Open billonahill opened 7 years ago
@billonahill I thought we already can get both jstack/jmap information from heron-shell. Could you please explicitly specify the capability that you need?
For aurora scheduler, it seems we have that port already: https://github.com/twitter/heron/blob/master/heron/config/src/yaml/conf/aurora/heron.aurora#L31
This is very inconsistent behaviour. Why do we have things for one scheduler and not for other?
@srkukarni some schedulers might support different features than others w.r.t. the ability to support profiling, heap/thread dumping, etc. Ideally they would all support these things but we don't require that they all do currently.

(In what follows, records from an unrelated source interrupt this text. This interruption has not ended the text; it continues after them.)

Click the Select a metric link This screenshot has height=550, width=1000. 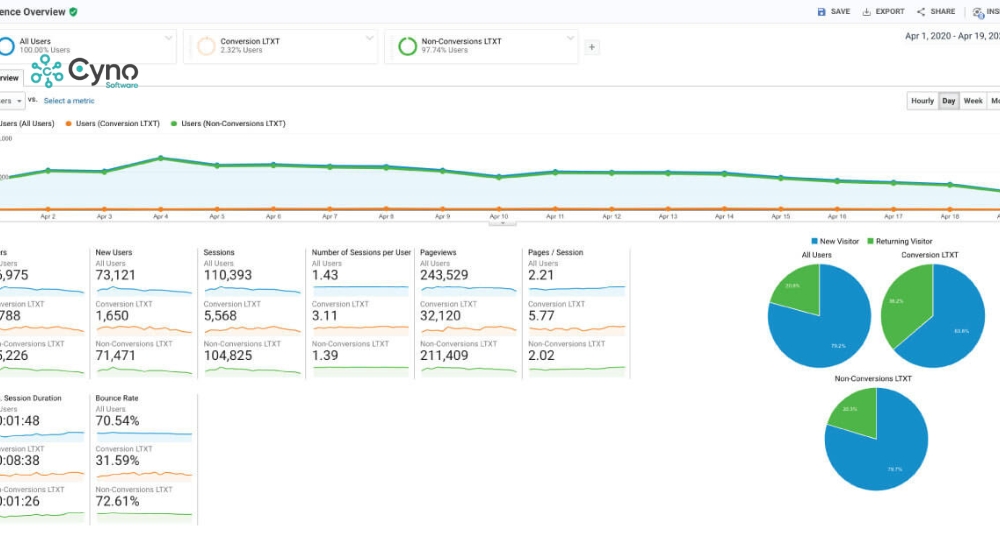(x=69, y=101)
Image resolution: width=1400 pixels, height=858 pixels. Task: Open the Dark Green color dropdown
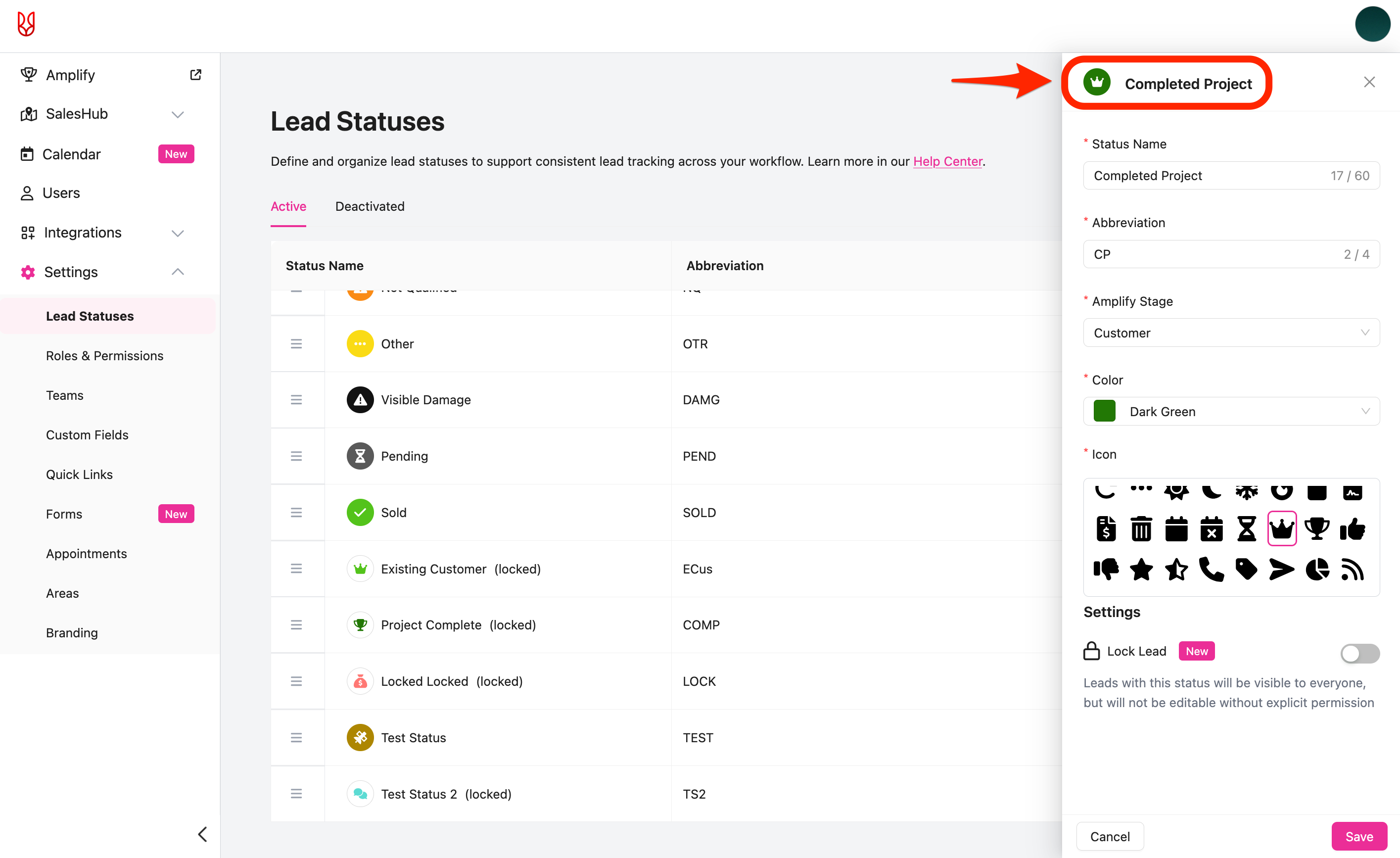(x=1231, y=411)
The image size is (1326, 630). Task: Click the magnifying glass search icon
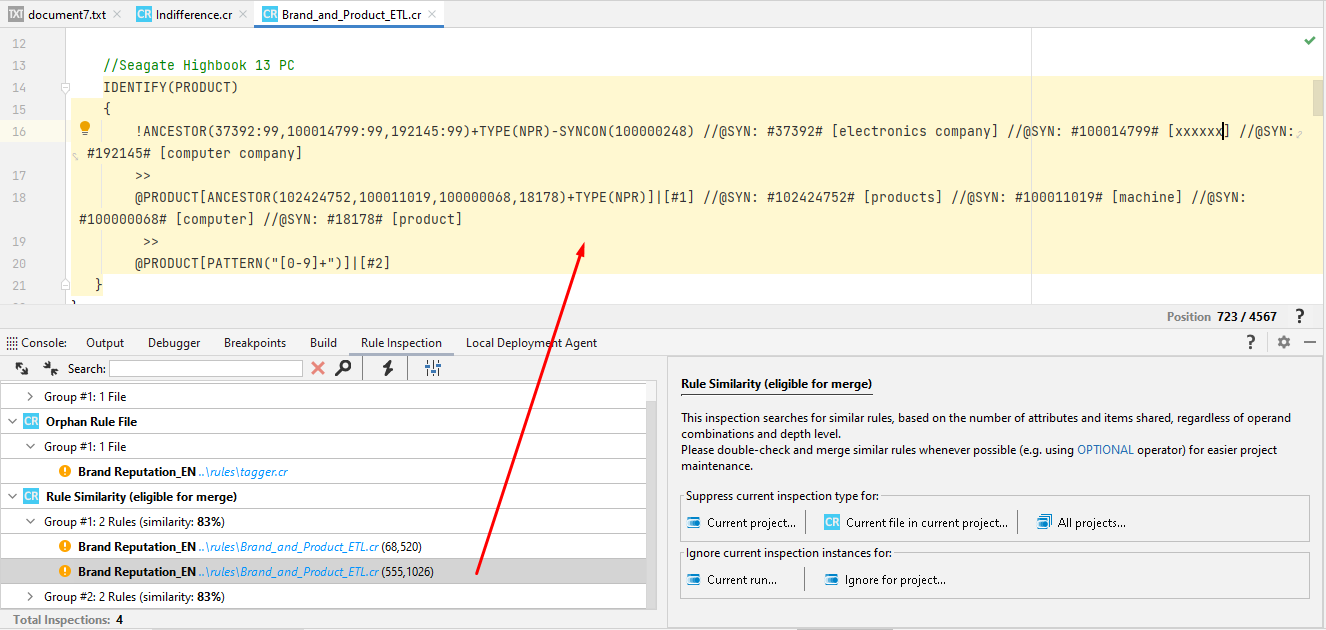[x=343, y=369]
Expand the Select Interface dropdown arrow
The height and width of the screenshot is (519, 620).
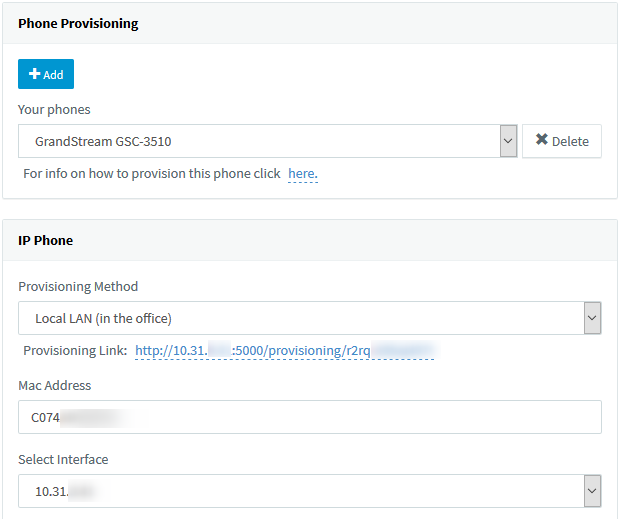[592, 491]
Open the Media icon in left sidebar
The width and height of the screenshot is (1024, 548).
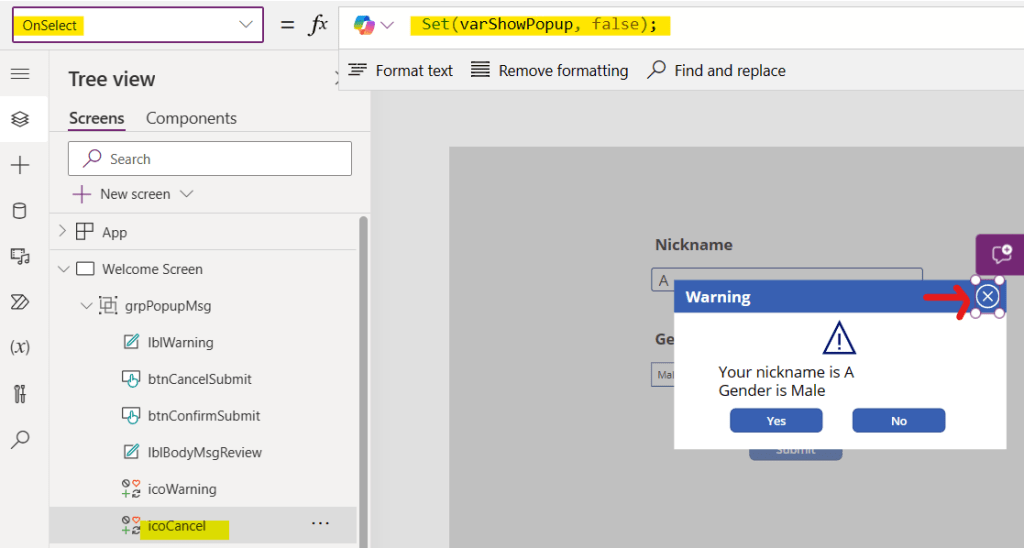coord(20,256)
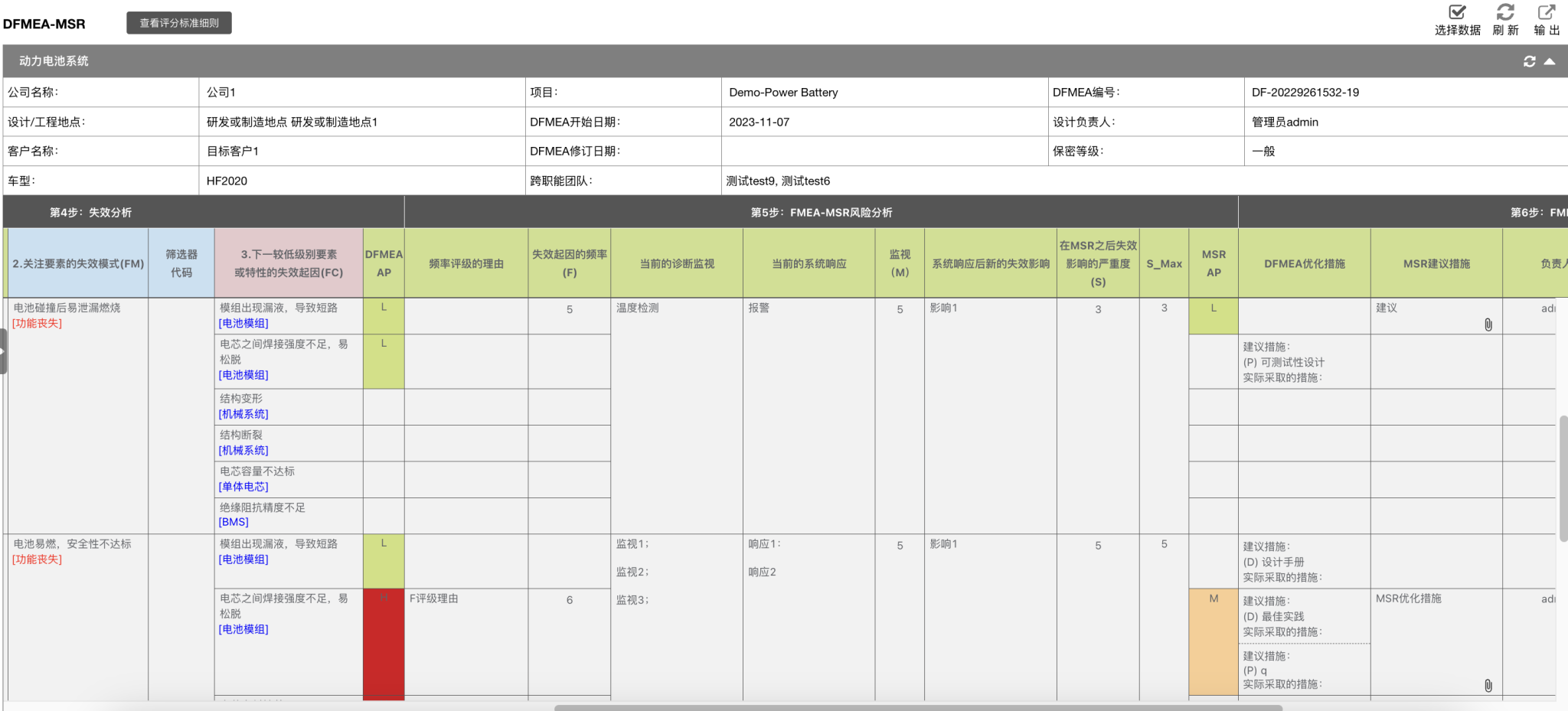Click the red H DFMEA AP cell
Viewport: 1568px width, 711px height.
point(384,643)
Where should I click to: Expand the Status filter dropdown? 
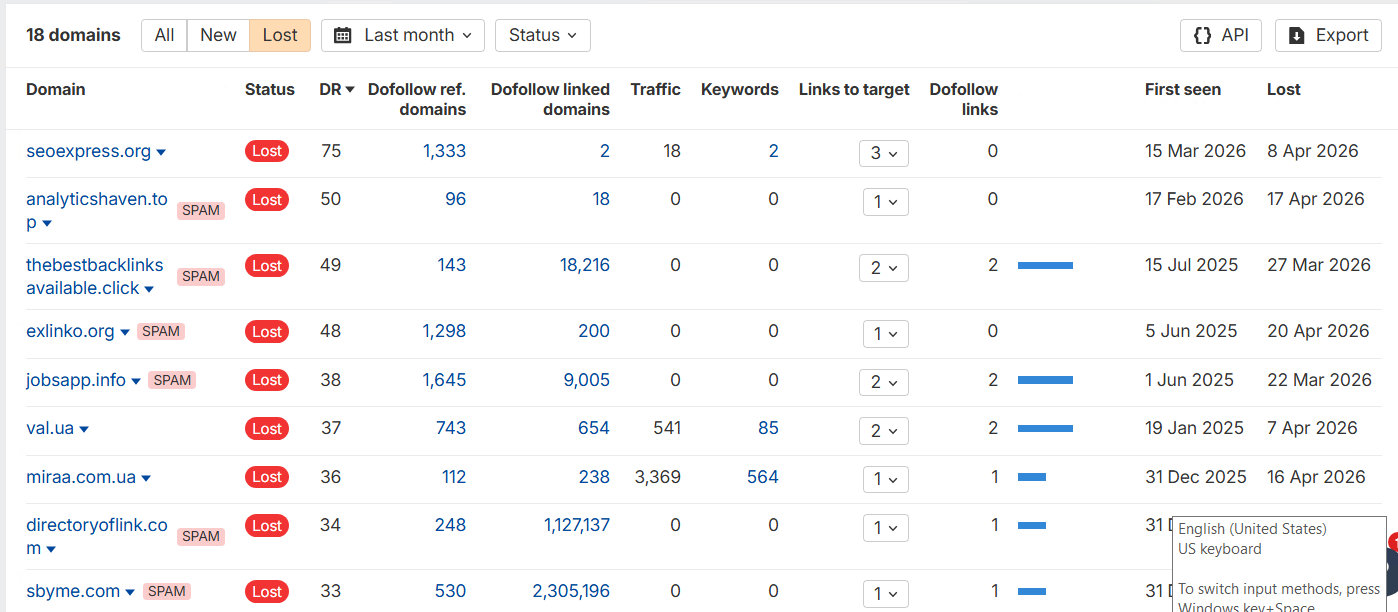[542, 35]
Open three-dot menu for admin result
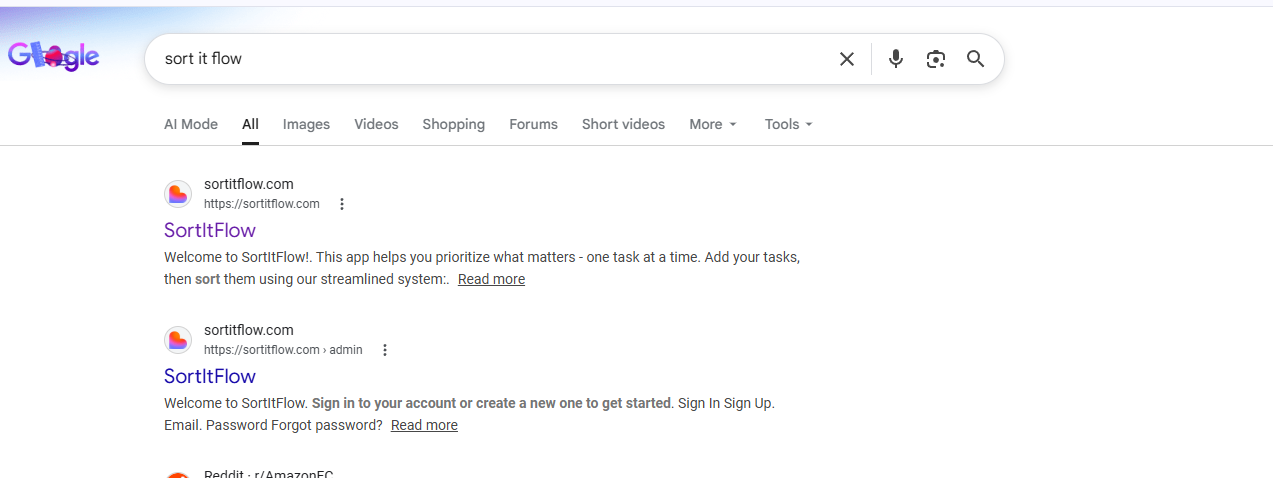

That's a separate issue though than what I was referring to. I want to be able to step through code in a debugger in my IDE, which means being able to insert JVM args like -agentlib:jdwp=transport=dt_socket,server=y,suspend=y,address=5005
into the java command for example.
Here's how I've manually hacked into the heron_executor.py
_get_java_instance_cmd
method (in my working branch) to make a java instance start with these args:
https://github.com/twitter/heron/pull/1807/files#diff-2a669e084143b86b5766a49245f8e357
'-XX:+UseConcMarkSweepGC',
'-XX:ParallelGCThreads=4',
- '-Xloggc:log-files/gc.%s.log' % instance_id]
+ '-Xloggc:log-files/gc.%s.log' % instance_id.replace("$", "")]
+ if global_task_id == 3: # Used to enable debugging of a specific instance
+ instance_cmd =\
+ instance_cmd + ["-agentlib:jdwp=transport=dt_socket,server=y,suspend=y,address=5005"]
+
instance_cmd = instance_cmd + self.instance_jvm_opts.split()
if component_name in self.component_jvm_opts:
instance_cmd = instance_cmd + self.component_jvm_opts[component_name].split()
Being able to pass an argument or probably to set an environment variable when submitting a topology to have this effect would be really helpful when developing/debugging in localmode.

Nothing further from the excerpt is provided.